Manchmal verhält es sich aber umgekehrt, und dann schlagen sich veränderte
Lebensweisen in abgewandelten künstlerischen Formen nieder. So hat die
fortschreitende Auflösung lebenslanger Paarbeziehungen und die damit einhergehende
Vervielfältigung individueller Beziehungsaktivitäten einige Mutationen
des Liebesfilms hervorgebracht, die das Grundmuster der romantic
comedy
erweitern - etwa um die Soap oder um das, was wir hier den Romantischen-Gruppen-Film
nennen wollen.
Nun
hat der Romantische-Gruppen-Film wie auch die Soap, eine Affinität zur
Homosexualität. Einmal, weil die Buntheit des Lebens im RGF von der Vielfalt
der Lebensformen parasitär profitiert. Aber auch, weil Schwule, Lesben
und vor allem Bisexuelle mögliche Verwicklungen und Kombinationen auf atemberaubende
Weise potenzieren. Meistens bleiben diese Figuren dabei Beiwerk. Oder es handelt
sich gleich um einen Schwulen-/Lesbenfilm. Eher selten ist es, dass in eine
mehrheitlich homosexuelle Szenerie auch heterosexuelle Charaktere Aufnahme finden.
Die
Regisseurin Rose Troche hatte 1994 mit ihrem Debütfilm Go
Fish
einen Instant-Treffer in der Lesbenszene gelandet. Der einfallsreich inszenierte
Schwarzweiß-Film thematisierte neben der üblichen Liebesgeschichte
auch intelligent einige eingefahrene Szenetabus und -mechanismen. Go
Fish,
der bei uns nie regulär ins Kino kam, war einschließlich Montage
ein Autorinnenfilm. Das Buch zu Kreuz
und Queer,
das erste Filmprojekt der beiden Produzentinnen Ceci Dempsey und Dorothy Berwin,
schrieb Robert Farrar, Autor der Romanvorlage zu The
Man Who Knew Too Little (Agent Null Null Nix).

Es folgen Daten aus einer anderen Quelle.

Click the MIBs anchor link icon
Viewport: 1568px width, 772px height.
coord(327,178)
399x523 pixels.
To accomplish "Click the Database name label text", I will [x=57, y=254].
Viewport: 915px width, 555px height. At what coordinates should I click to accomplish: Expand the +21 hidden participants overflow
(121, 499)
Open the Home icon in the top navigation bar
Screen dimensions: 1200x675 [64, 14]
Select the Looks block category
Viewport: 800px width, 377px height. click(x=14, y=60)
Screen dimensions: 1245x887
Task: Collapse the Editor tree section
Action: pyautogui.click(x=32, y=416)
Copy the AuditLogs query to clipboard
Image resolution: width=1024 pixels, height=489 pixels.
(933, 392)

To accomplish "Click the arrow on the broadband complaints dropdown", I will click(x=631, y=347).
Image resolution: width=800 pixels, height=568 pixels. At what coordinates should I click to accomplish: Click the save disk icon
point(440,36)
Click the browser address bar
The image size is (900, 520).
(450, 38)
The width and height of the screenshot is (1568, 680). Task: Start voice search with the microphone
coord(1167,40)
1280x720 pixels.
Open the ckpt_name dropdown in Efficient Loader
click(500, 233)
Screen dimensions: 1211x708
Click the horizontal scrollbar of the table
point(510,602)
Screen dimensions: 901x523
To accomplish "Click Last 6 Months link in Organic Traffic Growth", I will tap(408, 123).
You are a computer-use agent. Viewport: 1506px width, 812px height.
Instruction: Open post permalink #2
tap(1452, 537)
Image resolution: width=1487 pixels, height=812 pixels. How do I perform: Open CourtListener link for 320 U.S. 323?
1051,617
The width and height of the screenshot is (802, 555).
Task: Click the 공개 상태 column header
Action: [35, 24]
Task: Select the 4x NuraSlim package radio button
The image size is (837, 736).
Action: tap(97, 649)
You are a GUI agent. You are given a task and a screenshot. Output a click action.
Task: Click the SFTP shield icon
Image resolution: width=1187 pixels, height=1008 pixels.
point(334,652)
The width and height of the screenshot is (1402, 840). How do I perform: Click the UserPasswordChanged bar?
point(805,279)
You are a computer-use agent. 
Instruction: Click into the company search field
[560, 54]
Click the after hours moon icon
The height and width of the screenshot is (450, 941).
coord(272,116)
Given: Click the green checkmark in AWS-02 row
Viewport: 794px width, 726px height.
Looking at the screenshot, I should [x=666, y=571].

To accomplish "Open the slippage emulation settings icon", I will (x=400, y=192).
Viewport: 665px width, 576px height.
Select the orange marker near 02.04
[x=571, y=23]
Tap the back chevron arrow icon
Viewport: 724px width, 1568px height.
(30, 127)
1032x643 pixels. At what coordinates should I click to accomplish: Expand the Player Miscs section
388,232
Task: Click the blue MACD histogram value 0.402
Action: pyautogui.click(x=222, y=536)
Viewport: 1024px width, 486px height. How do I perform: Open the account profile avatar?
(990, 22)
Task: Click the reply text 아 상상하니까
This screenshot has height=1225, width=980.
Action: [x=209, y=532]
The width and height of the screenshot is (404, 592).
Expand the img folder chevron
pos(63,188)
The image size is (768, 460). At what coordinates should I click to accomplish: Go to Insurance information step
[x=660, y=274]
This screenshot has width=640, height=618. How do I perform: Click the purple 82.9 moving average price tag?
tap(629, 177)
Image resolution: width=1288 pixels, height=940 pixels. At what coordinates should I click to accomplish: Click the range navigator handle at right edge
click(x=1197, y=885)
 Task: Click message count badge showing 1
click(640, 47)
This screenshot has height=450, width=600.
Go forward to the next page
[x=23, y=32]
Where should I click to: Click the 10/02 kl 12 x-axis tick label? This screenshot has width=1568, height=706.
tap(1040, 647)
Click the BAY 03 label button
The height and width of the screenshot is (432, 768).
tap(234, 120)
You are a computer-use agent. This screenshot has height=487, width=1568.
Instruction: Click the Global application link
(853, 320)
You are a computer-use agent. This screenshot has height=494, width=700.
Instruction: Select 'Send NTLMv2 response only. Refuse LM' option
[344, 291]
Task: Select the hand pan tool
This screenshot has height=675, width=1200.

Eine Auftragsproduktion also. Farbe. Konventionell erzählt. Trotzdem scheinen
sich in diesem Romantischen-Gruppen-Film, der um eine schwule Londoner Männer-Mini-WG
samt Nachbarin, eine spiritualistische Männergruppe und diverse Ex-Beziehungen
verschiedener sexueller Orientierung kreist, die Talente glücklich verbündet
zu haben. Das Buch sprüht von sarkastischem Witz, die Typenpalette spielt
alle Klischees von der Tunte bis zum schönen Macho-Iren souverän durch,
und die Verwicklungen sind so aberwitzig konstruiert, dass wir sie sofort als
Vorbild für unser Leben akzeptieren würden. Immer wieder steht dabei
die Frage nach der Gültigkeit sexueller Zuordnungen im Raum, eine Frage,
die hier - trotz allen Humors - ernsthaft gestellt wird und einmal nicht nur
zum Vorwand für dramaturgische Volten dient.
Visuell
nicht aufregend, ist dieser Film eher sehenswert wegen dem, was er, als dem,
wie er es zeigt. Die intimen Einblicke in die geheimnisvolle Welt der Männergruppe
etwa, die zum Wilde-Kerle-Wochenende in den Stadtwald zieht, scheint mir im
Spielfilm eine Novität. Der Sprachwitz der britischen Originalfassung ist
allerdings, wie so oft, in der Synchronfassung durch aufgesetzte Humorismen
einigermaßen getrübt.
Silvia
Hallensleben
Dieser
Text ist zuerst erschienen in epd Film
Kreuz
und Queer
bedrooms
& hallways
Großbritannien
1998. R: Rose Troche. B: Robert Farrar. P: Dorothy Berwin, Ceci Dempsey. K:
Ashley Rowe. Sch: Chris Blunden. M:
Alfredo Troche. T:
Ian Voight. A: Richard Bridgland. Ko: Annie Symons. Pg: Pandora Cinema/ARP/BBC.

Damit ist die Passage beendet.